Harold A. Holz, a 2000 Plastics Hall of Fame inductee who sold plastic resin to early consumer-products giants such as Tupper Corp., Plax Corp. and Loma Industries, died Dec. 23 at his home in Old Lyme, Conn.
Holz, 80, lost a battle with cancer.
After earning a mechanical engineering degree from Stevens Institute of Technology in Hoboken, N.J., he started a sales career at Union Carbide Corp. in 1947, where he worked as a Bakelite trainee in Bound Brook, N.J.
Soon, Holz started selling commodity resins, including the material that earned him the nickname ``Mr. Polyethylene.'' Business was booming as Americans stocked up in the prosperity that followed World War II.

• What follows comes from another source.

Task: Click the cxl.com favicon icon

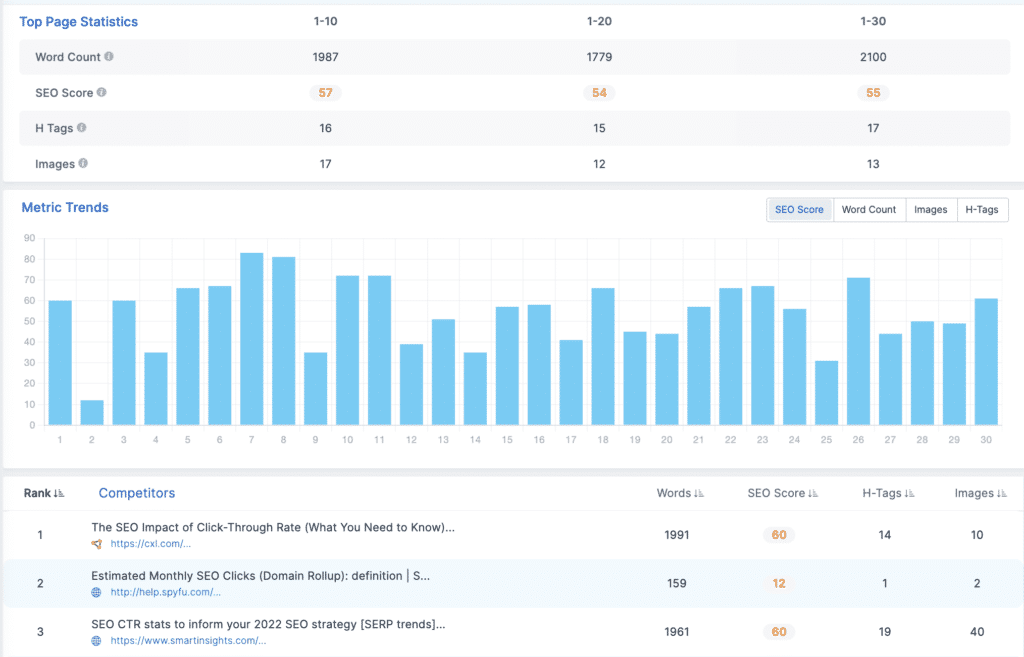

Outgoing and passionate, he rose through the ranks at Carbide, moving to St. Louis, Chicago and then back to New York. After a long career at Carbide, he ``retired'' and, in 1986, became a full-time consultant to Marval Industries Inc., a compounder and resin reseller in Mamaroneck, N.Y.
He officially retired in 2004.
At Carbide, Holz sold some of the first PE into big-volume, breakthrough products such as trash cans, housewares, squeeze bottles and six-pack rings. He was a good salesman because he made a strong impression on customers, said G. Palmer Humphrey Sr., another Plastics Hall of Famer who got to know Holz through the Society of Plastics Engineers.

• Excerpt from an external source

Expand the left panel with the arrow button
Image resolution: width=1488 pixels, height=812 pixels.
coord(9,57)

Humphrey said Holz attended the Plastics Pioneers Association's fall meeting last September in Wakefield, Mass.
``He was a nice guy, always energetic,'' Humphrey said. ``He was always on the move. He was quite a character.''
Known for helping processors solve problems, Holz became friends with many customers, including Earl Tupper of Tupperware fame. After the housewares magnate retired, he presented Holz with complete sets of early Tupperware. Holz later donated the collection to the National Plastics Center in Leominster, Mass., home to a museum and the hall of fame.
``He loved this industry,'' said Marjorie Weiner, NPC outreach director. When Weiner visited Holz before Thanksgiving, his main concern was trying to read all the nomination forms for the next class of inductees, to be honored at NPE 2006.

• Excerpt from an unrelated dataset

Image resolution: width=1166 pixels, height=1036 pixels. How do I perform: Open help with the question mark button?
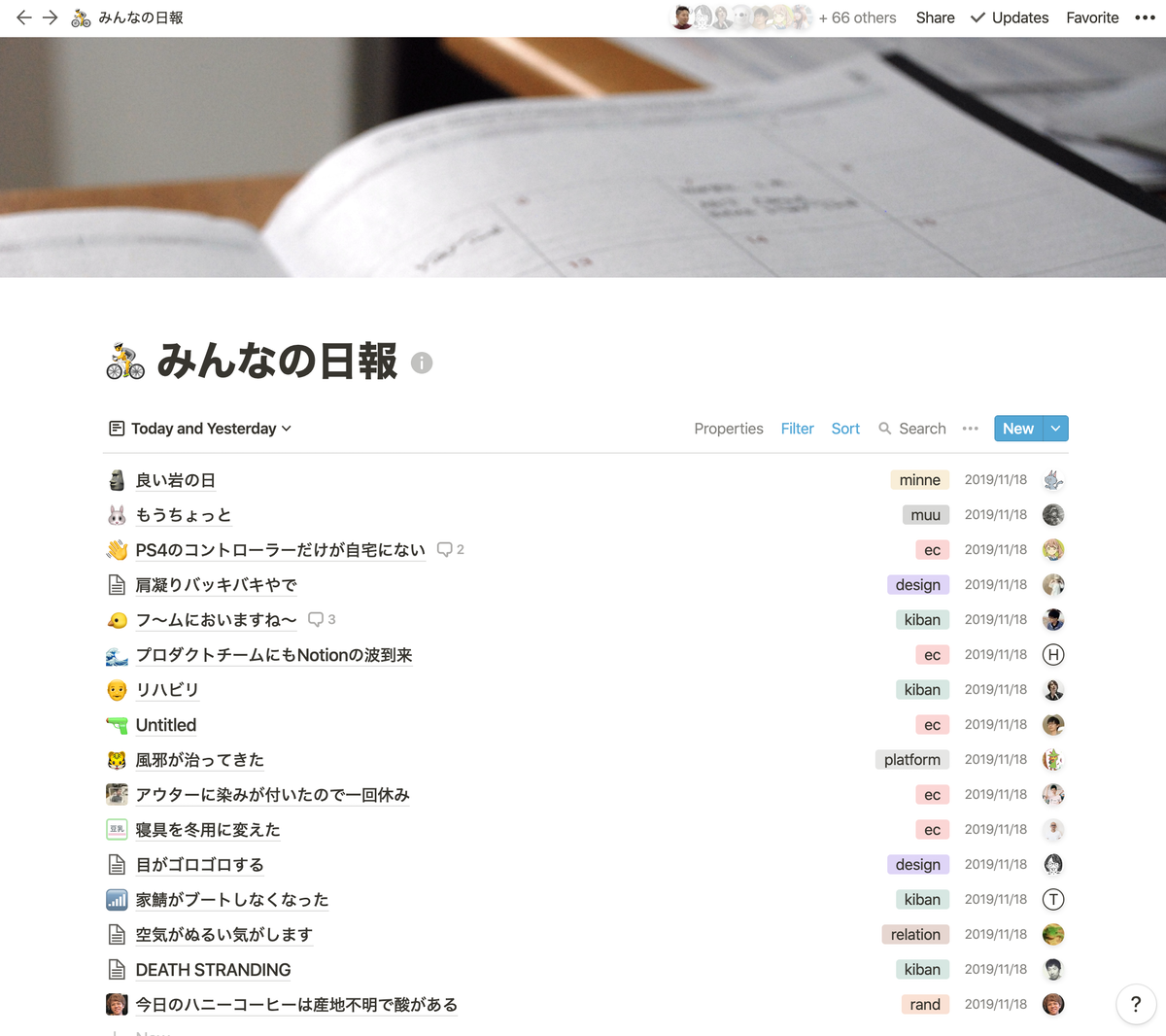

The pride Holz felt at joining the Plastics Hall of Fame was evident at his funeral, held Dec. 27 in Saugerties, N.Y., where he had a summer home in the Catskill Mountains
``The Hall of Fame trophy is etched in the headstone, along with his induction date. I was absolutely floored when I saw that,'' Weiner said.
Photographs of Holz with his Hall of Fame medal were displayed at the church service.
Holz served as SPE president from 1975-76. He was a board member of the Plastics Pioneers Association, the National Plastics Center and the Plastics Academy.
Survivors include his wife, Joanne, and two children.